TASK STATEMENT » Find each line in the records below that contains the word "Open", and copy those lines in full.

DATA SUPPLIED »
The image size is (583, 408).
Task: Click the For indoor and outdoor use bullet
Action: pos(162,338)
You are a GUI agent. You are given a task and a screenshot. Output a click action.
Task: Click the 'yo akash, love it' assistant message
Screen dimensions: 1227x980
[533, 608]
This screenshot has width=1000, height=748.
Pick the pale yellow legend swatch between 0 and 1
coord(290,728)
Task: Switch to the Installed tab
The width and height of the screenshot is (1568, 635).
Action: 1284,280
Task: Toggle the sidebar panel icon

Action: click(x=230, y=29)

---

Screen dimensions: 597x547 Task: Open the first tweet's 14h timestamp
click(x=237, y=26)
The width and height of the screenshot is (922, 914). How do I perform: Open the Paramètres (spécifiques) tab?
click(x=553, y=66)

FINISHED ANSWER »
Screen dimensions: 597x547 Task: Open the first tweet's 14h timestamp
The width and height of the screenshot is (922, 914). How do I perform: Open the Paramètres (spécifiques) tab?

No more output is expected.